In order to clarify these probabilities we can show them graphically using a Simplex plot. You can produce it using the plotSimplex function.
plotSimplex(results, A="Algorithm C", B="Algorithm D")
This plot represents all the samples obtained from the posterior distribution of the probabilities of the three segments (i.e., the triplets in results$posterior). The plot is in barycentric coordinates, being each vertex one of the probabilities in the results$posterior matrix. As can be seen, the triangle is divided into three equal areas, each corresponding to a vertex. All the points inside those areas have the particularity of being closest to the corresponding vertex, which in turn means that the highest probability for that point is the corresponding to that vertex.
The plot, therefore, represents the empirical distribution of the triplets, while the probabilities in results$posterior.probabilities correspond to the probability of the triplet falling into each area.
In this particular case the expected probability of falling in the rope is the highest, but the expected probability of falling in the right part is not negligible. However, there is very low uncertainty about the probability of the rope being the highest (results$posterior.probabilities["Rope"]) and, thus, we can conclude that both algorithms are practically equal in this dataset.
If we repeat the analysis with the results of the eight dataset the conclusions are different:
db <- 8
summarized.data <- aggregate(data.kcv.example[, algorithms],
by=data.kcv.example[, 1:2], FUN=mean)
sample.a <- summarized.data[summarized.data$DB==db, "AlgC"]
sample.b <- summarized.data[summarized.data$DB==db, "AlgD"]
results <- bSignedRankTest(x=sample.a, y=sample.b,rope=c(-0.01, 0.01))
results$posterior.probabilities
colMeans(results$posterior)
plotSimplex(results, plot.density=FALSE, A="Algorithm C", B="Algorithm D",
posterior.label=TRUE)
In this case the expected probability for the rope (r round(colMeans(results$posterior)["Rope"], 3)) and the right ((r round(colMeans(results$posterior)["Right"], 3))) region are quite similar and, as a consequence, there is more uncertainty about which is the region with the highest probability (in this example you can see how you can include this information in the plot). Therefore, in this case there is more uncertainty about C being better or equal to D, but we can conclude that Algorithm C is not worse than Algorithm D.
Comparison of two classifiers in several datasets
In the previous section we have seen that the conclusions we can draw in different datasets may differ. In some cases it may be of interest knowing the behaviour of the algorithms in eacn dataset, but quite often we are looking for a global answer to the question of which algorithm (if any) is better. We can answer to this question by comparing the results obtained in all the datasets at the same time.

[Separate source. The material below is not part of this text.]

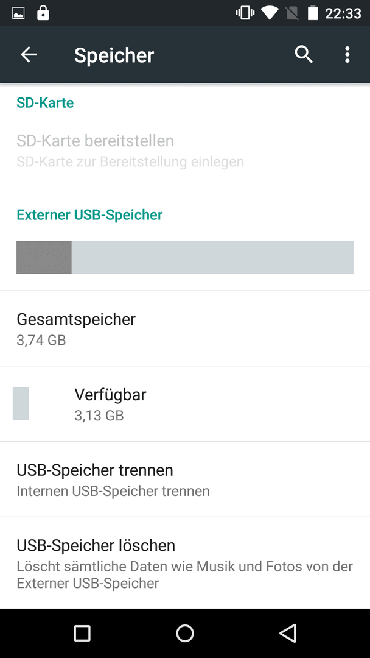Open the Verfügbar storage entry
This screenshot has width=370, height=658.
185,404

The particularity of this analysis is that, even if we can assume normality for the cross validated results in each dataset, merging all of them toghether makes no sense. For that reason, in @benavoli2017 the authors propose two methodologies, one non-parametric (the method presented at the end of the previous section) and a hierarchical model that allows us to take into account, separately, the differences inside each dataset and among datasets, as well as the correlation due to the cross validation. In the following subsections we will show you how you can run the proposed analyses.
Bayesian signed-rank test to compare two algorithms in multiple datasets
Using and interpreting the Bayesian equivalent to the signed-rank test is very similar to what we did in the previous section, with the exception that now we will average the results for each dataset and will use these results as the samples for the analysis.
First, we produce the summaries of the data:
summarized.data <- aggregate(data.kcv.example[, algorithms],
by=data.frame(DB=data.kcv.example[, 1]), FUN=mean)
sample.a <- summarized.data[, "AlgC"]
sample.b <- summarized.data[, "AlgD"]
Now we can proceed with the analysis using the function bSignedRankTest:
results <- bSignedRankTest(x=sample.a, y=sample.b,rope=c(-0.01, 0.01))
results$posterior.probabilities
From the results we can see that, according to the 10 datasets in our data, either algorithms C and D are equivalent or C is better than D, but certainly it is very unlikely that algorithm D outperforms algorithm C. However, there is too much uncertainty to be sure that C outperforms D. We can see this graphically:
plotSimplex(results, A="Algorithm C", B="Algorithm D", plot.density=FALSE, alpha=0.5)
Conversely, if we compare algorithms A and B, the conclusion is quite clear.
summarized.data <- aggregate(data.kcv.example[, algorithms],
by=data.frame(DB=data.kcv.example[, 1]), FUN=mean)
sample.a <- summarized.data[, "AlgA"]
sample.b <- summarized.data[, "AlgB"]
results <- bSignedRankTest(x=sample.a, y=sample.b,rope=c(-0.01, 0.01))
results$posterior.probabilities
We can visually assess the uncertainty using the Simplex plot:
plotSimplex(results, A="Algorithm A", B="Algorithm B", plot.density=FALSE, alpha=0.5)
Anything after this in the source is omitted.